Aquele garoto realmente se importa?, pensou, suspirando e estremecendo dentro de seu casaco. Mesmo que vestisse ele, o frio parecia cortá-lo como navalha, Ele tem sua própria vida para cuidar.

Seu jovem parceiro havia se juntado a ele por conta de uma indicação de um amigo e ex-chefe. Sr. Thompson, um profissional confiável e a única pessoa que manteve contato desde que deixara de ser um policial e trabalhar em uma delegacia. Se não fosse uma recomendação de Thompson, presumo que não aceitaria.

Ele estendeu sua mão para o lado com a intenção de parar um táxi. O veículo amarelo berrante parou ao seu lado e ele entrou, fechando a porta com um baque surdo.

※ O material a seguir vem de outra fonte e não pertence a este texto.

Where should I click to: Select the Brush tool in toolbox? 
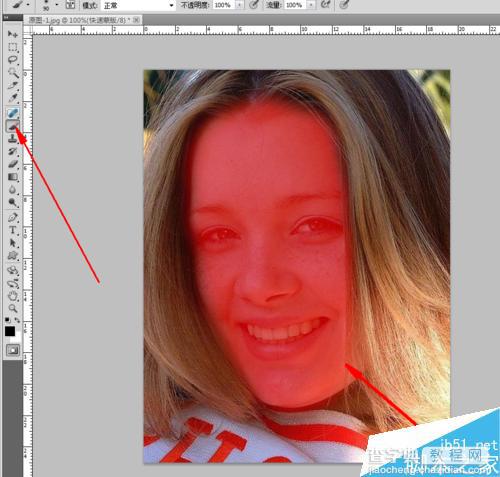tap(13, 126)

- Para o Sanatório Sta. Lucy, por favor.

O motorista careca olhou para Caleb pelo espelho do retrovisor, mascando um chiclete e fazendo uma bola com o conteúdo rosa. Concordou e virou seu olhar para frente.

- Claro, chefia.

Exatos vinte e cinco minutos depois, o táxi parou de frente ao Sanatório Santa Lucy. O edifício largo que se estendia à sua frente não era tão perturbador quanto imaginou que seria, a estrutura parecia recente e não era como retratado em filmes de terror. Sem gritos, nada de musgo incrustado pelas paredes ou janelas quebradas, era totalmente normal. Fala sério, Caleb. Aquilo tudo é ficção, coisas como casas mal assombradas não existem.

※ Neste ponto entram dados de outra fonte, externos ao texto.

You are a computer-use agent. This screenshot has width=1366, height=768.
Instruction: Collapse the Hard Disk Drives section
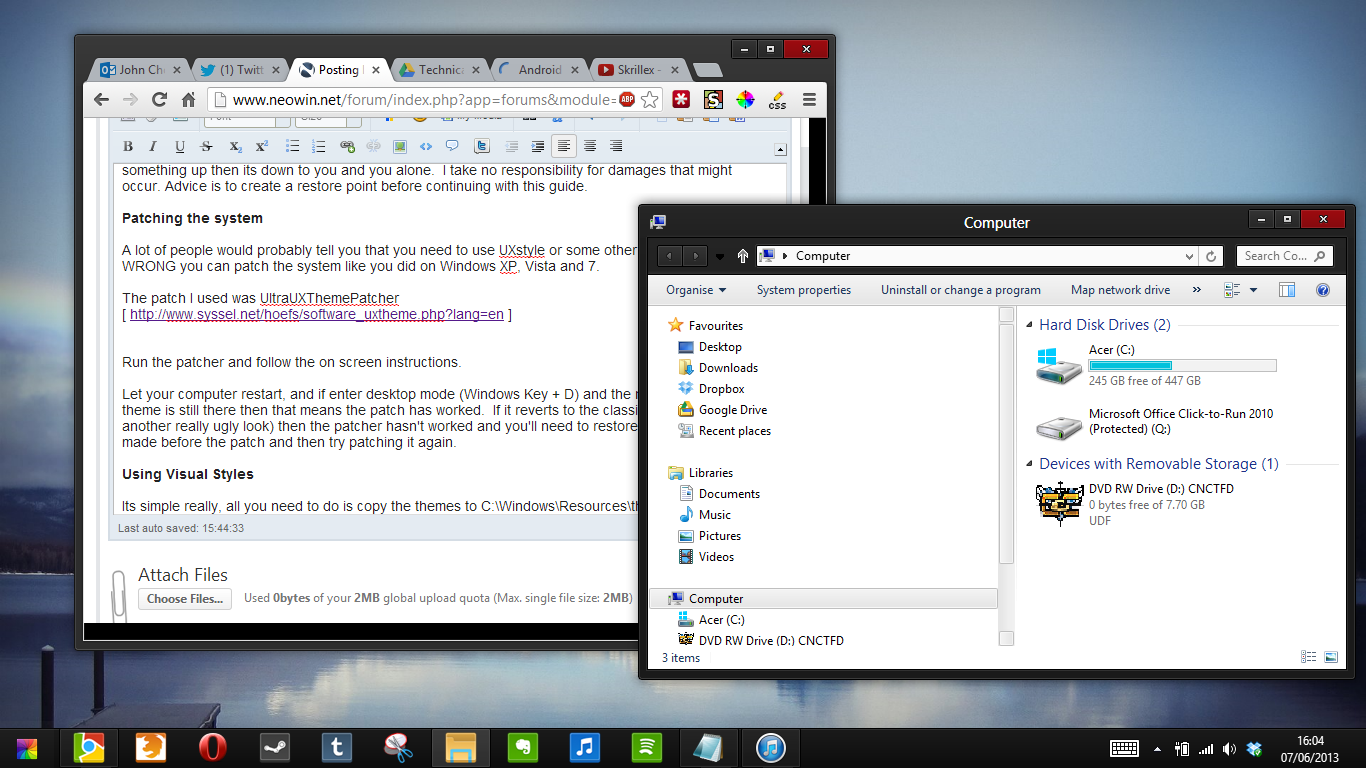tap(1029, 324)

Ele estava ansioso e agitado, mas tentou manter sua calma e não transparecer nada daquilo. Acalme-se, você vai interrogar uma criança, não um serial killer.

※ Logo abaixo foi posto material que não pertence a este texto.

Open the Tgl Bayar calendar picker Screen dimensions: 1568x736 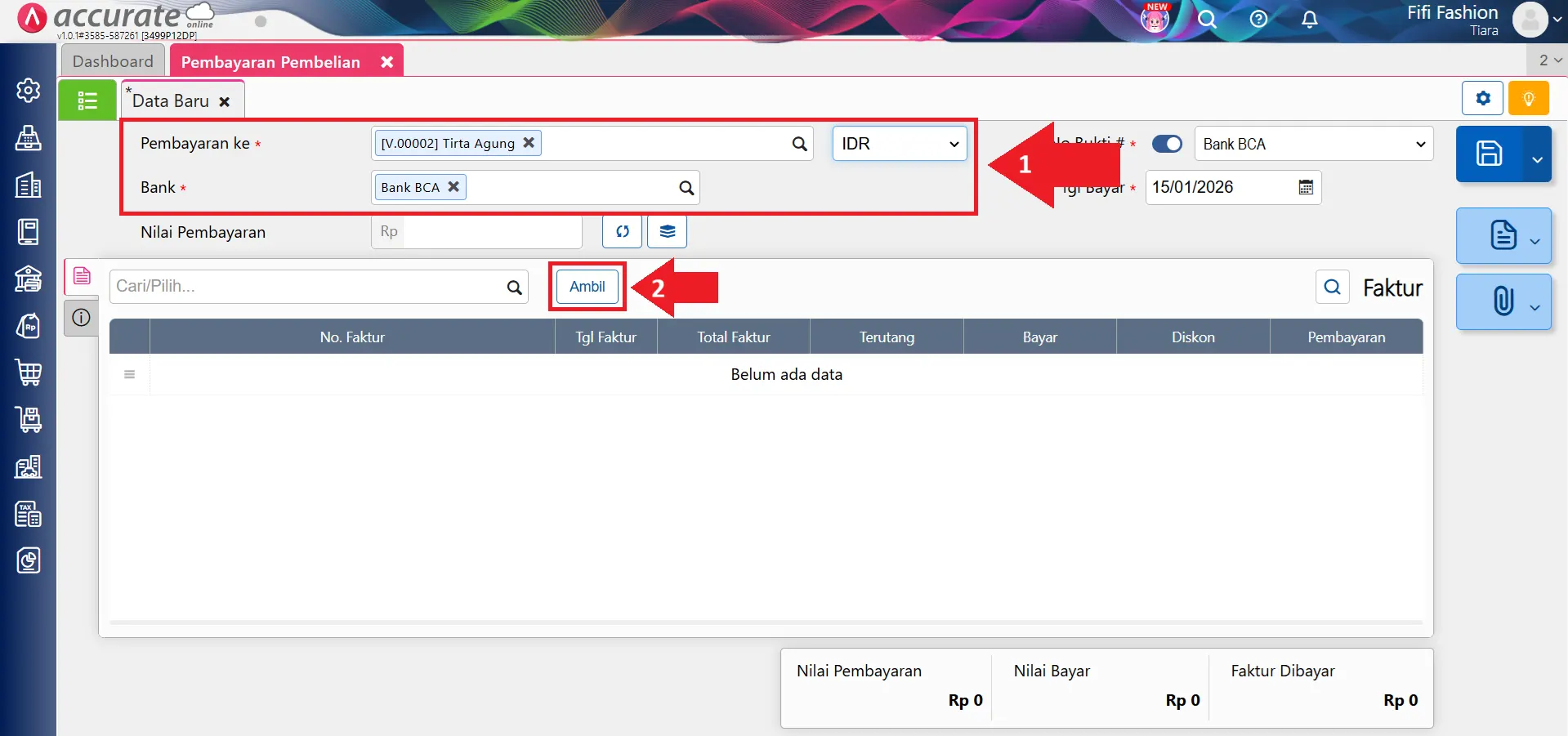(1306, 187)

Foi até a porta e não avistou nenhum segurança, então bateu nela algumas vezes e esperou. Ninguém viera lhe receber então, estressado, esmurrou a porta repetidas vezes sem parar até ela ser aberta, quase acertando o rosto da pessoa que o atendera. Era um homem alto e rosto gentil, e ele observou Caleb com um sorriso mesmo estranhando-o.

- Pois não? Como posso ajudá-lo?

Ele mostrou seu distintivo e abriu o melhor sorriso amigável que possuía, o que já era algo difícil.

- Sou o detetive Caleb Gracês, vim fazer uma visita a uma de suas pacientes, Emma Brown. Será que posso entrar para conversar um pouco, senhor?